The principle of operation of the catweasel is very simple. There's a free-running counter (speed selectable between roughly 7, 14, 28 and 56 MHz) and a block of SRAM (131K/128KiB and a counter for SRAM address control). Every time a pulse arrives from reading a floppy, the lower 7 bits of the counter are stored into the SRAM, the store address is incremented and the counter is reset. The high-order bit is connected to the index output, so you have an idea of whether or not you're within the index area when a sample is taken. A track is read (depending on program control, this can be index-to-index or when the SRAM is full) and then the PC reads the SRAM. There's a very basic set of latches that can control the density select, step and direction outputs, but the timing is done under program control for those--just a simple bit-bang affair.
It's up to the software to figure things out. Writing works in the opposite direction--the program stores the transition times to the SRAM and the counter is used to bang the write data line at the appropriate time.
Everything else is left to the program. This is the principle of operation of all of the other similar bits of kit, such as DeviceSide, Kyroflux, etc. They differ only in details.

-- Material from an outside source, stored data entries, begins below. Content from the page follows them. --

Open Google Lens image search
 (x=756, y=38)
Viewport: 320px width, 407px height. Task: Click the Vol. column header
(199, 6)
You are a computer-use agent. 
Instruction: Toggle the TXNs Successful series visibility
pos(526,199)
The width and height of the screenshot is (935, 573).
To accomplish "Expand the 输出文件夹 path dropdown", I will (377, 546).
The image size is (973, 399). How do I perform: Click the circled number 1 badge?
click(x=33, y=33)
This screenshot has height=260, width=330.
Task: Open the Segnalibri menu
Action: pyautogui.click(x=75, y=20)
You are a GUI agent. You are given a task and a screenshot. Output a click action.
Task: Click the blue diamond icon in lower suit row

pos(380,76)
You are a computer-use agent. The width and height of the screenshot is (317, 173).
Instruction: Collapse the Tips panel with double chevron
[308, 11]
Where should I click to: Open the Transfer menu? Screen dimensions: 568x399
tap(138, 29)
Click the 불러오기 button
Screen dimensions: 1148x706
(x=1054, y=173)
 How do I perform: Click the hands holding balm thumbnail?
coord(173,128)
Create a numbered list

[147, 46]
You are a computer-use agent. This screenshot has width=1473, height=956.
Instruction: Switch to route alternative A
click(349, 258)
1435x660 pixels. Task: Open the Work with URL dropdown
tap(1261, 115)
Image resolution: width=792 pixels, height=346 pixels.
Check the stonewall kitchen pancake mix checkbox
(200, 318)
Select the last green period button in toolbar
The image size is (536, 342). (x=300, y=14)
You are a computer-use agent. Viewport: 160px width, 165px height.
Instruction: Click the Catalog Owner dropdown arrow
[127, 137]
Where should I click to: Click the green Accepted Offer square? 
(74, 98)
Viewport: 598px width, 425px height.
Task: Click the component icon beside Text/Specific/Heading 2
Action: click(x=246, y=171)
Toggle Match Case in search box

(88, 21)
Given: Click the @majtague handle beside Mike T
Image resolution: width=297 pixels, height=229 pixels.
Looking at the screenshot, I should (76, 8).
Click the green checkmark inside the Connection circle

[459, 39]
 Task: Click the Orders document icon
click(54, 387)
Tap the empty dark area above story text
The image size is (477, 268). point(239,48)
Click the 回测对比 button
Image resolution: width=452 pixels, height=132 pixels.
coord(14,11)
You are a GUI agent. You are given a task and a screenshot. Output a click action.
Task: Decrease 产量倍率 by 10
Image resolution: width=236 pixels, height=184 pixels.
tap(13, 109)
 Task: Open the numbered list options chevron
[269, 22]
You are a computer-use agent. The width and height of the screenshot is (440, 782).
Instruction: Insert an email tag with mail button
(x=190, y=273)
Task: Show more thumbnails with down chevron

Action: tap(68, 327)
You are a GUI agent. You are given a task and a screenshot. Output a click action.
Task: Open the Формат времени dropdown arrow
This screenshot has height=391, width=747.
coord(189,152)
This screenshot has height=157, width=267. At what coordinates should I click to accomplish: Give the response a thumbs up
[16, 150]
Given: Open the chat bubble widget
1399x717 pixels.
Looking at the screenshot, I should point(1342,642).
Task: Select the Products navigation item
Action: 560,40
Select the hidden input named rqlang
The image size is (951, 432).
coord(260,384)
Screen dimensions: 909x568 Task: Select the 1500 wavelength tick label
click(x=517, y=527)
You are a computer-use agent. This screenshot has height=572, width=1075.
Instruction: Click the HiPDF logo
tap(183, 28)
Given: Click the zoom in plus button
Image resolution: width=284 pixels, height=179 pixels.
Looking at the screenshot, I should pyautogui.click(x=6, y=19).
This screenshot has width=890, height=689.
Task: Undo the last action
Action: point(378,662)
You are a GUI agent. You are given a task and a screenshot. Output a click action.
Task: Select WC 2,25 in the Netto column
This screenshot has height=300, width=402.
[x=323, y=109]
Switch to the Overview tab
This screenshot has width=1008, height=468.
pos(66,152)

Mind you, you can't simply copy a disk by feeding back what you read. There are various effects such as quantization error and bit-crowding (prcompensation) that need to be accommodated. A few years back, I posted a way to do this using a simple ATMega microcontroller-with-SRAM setup, where a 16MHz clock was more than sufficient to process 1.44MB floppies. Not a lot of interest, so I let it go without much other comment. Modern MCUs have sufficient SRAM to be able to do this all on one chip; not to mention built-in USB OTG facilities. So there's really not much in the way of hardware to do--just sharpen your coding pencil...